Excerpt provided »

----

Unneeded instruction creep. Also, as explained, this policy is not where we determine how discretionary sanctions are applied. We as a community can't even do that, only the Committee can.  Sandstein  16:54, 15 February 2016 (UTC)

Avoiding trouble with TBAN

I'd like to request that the section on topic bans be expanded and rendered more specific. I'm facing a complaint right now because I didn't know that I wasn't allowed to tell anyone who filed the original complaint against me or post a link to the topic ban discussion. One of the admins just said that I must have been acting in bad faith because I asked for clarification after the ban was filed. If this section is made more detailed and specific, then that may be less of a problem in the future. Darkfrog24 (talk) 14:44, 13 February 2016 (UTC)

What do you think needs to be more specific? In my view, what you describe should not be subject to the ban.  Sandstein  16:56, 15 February 2016 (UTC)

----

Collected data entries:
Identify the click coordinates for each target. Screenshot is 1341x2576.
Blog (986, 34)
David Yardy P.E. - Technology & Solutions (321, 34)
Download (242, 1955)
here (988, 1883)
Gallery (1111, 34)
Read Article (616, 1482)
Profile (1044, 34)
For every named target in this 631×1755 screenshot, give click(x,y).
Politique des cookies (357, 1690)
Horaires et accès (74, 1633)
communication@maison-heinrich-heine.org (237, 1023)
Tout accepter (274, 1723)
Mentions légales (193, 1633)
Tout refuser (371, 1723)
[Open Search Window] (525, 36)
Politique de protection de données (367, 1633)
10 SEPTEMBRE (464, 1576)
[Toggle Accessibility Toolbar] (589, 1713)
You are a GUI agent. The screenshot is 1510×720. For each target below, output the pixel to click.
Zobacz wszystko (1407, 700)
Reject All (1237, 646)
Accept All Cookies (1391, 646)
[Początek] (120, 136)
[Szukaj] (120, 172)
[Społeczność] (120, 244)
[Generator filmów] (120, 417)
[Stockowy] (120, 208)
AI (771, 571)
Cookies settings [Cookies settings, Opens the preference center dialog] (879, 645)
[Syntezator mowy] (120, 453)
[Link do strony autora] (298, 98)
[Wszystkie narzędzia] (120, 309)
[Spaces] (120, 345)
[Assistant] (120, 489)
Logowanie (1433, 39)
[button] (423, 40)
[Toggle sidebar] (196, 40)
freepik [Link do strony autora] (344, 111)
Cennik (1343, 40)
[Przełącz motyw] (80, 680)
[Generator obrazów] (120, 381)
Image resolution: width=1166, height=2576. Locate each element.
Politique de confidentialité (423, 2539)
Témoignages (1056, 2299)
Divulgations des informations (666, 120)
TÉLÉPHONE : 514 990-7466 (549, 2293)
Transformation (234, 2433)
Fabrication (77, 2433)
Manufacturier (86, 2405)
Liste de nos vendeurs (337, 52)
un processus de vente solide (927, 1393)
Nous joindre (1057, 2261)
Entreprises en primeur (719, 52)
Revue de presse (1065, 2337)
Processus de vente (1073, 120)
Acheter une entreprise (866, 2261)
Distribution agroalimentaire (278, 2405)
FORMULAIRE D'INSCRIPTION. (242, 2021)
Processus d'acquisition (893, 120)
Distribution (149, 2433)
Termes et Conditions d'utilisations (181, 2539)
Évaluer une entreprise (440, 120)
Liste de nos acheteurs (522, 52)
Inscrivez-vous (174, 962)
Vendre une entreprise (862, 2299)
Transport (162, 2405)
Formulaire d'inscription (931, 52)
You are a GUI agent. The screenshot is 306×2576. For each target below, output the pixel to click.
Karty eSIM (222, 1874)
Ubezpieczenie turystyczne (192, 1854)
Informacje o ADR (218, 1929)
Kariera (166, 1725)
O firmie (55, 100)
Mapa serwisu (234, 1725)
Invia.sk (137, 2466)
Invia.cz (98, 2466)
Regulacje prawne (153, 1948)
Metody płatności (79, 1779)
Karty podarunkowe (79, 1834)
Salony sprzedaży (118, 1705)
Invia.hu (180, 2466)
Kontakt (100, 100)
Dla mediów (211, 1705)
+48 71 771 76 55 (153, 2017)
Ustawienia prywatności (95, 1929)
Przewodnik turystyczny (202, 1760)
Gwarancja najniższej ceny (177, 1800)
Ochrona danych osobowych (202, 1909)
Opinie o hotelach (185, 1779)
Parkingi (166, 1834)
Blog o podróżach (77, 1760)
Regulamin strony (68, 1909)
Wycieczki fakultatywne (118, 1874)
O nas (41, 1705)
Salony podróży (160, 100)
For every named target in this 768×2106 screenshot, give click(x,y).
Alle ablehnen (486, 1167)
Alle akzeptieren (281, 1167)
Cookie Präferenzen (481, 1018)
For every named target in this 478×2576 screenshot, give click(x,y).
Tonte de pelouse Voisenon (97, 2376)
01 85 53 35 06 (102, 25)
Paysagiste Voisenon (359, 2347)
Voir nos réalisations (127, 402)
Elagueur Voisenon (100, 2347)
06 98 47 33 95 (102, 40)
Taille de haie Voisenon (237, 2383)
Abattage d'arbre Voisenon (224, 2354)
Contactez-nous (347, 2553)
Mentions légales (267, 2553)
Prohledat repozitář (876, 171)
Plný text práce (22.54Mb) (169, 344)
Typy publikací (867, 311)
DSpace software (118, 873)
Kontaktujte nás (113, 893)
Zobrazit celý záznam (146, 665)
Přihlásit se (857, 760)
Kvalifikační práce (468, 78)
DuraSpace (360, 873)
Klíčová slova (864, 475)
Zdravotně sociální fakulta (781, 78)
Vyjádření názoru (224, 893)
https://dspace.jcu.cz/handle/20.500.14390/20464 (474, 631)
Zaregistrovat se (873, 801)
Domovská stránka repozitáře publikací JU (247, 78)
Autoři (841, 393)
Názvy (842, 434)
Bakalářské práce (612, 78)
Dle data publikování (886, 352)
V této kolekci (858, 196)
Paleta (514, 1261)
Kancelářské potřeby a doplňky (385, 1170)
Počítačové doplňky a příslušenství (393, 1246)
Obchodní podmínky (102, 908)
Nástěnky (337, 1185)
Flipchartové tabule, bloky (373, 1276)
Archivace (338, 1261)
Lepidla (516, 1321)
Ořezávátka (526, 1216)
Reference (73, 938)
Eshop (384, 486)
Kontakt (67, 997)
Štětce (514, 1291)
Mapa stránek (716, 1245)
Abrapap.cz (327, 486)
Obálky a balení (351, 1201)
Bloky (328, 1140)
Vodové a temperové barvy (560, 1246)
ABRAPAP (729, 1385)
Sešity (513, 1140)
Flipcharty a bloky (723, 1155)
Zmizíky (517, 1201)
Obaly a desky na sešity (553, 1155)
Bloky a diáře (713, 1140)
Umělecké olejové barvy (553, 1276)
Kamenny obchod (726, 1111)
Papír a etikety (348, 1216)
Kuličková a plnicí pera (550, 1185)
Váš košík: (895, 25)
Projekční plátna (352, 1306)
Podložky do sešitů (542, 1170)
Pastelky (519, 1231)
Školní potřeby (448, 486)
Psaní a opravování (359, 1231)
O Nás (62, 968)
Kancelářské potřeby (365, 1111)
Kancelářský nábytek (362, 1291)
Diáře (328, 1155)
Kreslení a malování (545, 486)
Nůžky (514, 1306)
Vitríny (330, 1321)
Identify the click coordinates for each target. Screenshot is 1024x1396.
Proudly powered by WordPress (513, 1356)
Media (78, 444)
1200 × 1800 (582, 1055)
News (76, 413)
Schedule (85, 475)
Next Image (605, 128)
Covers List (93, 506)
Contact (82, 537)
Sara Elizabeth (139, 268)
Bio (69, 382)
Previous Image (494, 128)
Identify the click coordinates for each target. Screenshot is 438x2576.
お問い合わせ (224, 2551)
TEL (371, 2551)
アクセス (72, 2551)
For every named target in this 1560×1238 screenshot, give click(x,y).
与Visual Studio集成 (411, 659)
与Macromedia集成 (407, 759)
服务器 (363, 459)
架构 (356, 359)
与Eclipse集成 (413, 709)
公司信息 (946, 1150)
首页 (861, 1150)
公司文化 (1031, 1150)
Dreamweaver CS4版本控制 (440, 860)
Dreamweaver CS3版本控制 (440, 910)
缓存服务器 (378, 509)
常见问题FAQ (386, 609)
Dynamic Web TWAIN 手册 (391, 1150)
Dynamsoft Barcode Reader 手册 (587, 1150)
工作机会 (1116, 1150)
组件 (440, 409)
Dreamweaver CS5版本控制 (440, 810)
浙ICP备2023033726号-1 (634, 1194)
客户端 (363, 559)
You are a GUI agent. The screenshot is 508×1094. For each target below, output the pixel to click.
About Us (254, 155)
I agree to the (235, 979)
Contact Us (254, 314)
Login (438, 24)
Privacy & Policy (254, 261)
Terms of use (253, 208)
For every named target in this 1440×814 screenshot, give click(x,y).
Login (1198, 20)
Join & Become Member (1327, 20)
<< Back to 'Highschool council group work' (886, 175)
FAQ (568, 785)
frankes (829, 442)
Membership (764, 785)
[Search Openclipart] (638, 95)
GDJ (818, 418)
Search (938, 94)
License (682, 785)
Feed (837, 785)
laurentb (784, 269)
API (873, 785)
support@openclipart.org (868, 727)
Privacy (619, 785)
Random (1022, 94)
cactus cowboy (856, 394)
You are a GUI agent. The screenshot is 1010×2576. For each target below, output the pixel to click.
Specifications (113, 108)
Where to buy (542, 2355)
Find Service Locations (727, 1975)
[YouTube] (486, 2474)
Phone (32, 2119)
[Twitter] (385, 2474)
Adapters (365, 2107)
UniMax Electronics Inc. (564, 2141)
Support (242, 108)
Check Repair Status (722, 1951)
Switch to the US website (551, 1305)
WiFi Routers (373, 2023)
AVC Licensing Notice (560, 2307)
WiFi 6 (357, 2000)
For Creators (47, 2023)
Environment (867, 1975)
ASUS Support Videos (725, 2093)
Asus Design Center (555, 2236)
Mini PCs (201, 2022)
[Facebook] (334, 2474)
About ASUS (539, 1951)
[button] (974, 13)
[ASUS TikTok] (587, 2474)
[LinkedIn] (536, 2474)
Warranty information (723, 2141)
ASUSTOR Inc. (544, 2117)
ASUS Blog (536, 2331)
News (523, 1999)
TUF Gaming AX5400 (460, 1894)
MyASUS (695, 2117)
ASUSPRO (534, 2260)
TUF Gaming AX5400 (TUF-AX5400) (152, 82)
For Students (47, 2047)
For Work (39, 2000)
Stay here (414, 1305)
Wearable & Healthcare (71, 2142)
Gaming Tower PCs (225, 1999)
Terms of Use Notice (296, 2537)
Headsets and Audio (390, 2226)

----

Work to be completed »
Can you condense the paragraph beginning "I'd like to request that the section on topic bans" from the topic-ban discussion into two sentences while keeping its main facts?

Result below »
I ask that the topic-ban section be expanded and made more specific, because I'm facing a complaint for revealing who filed the original complaint against me and for linking to the topic-ban discussion, which I didn't know was prohibited. An admin said I must have acted in bad faith because I asked for clarification after the ban was filed, and a more detailed section could make this less of a problem in the future.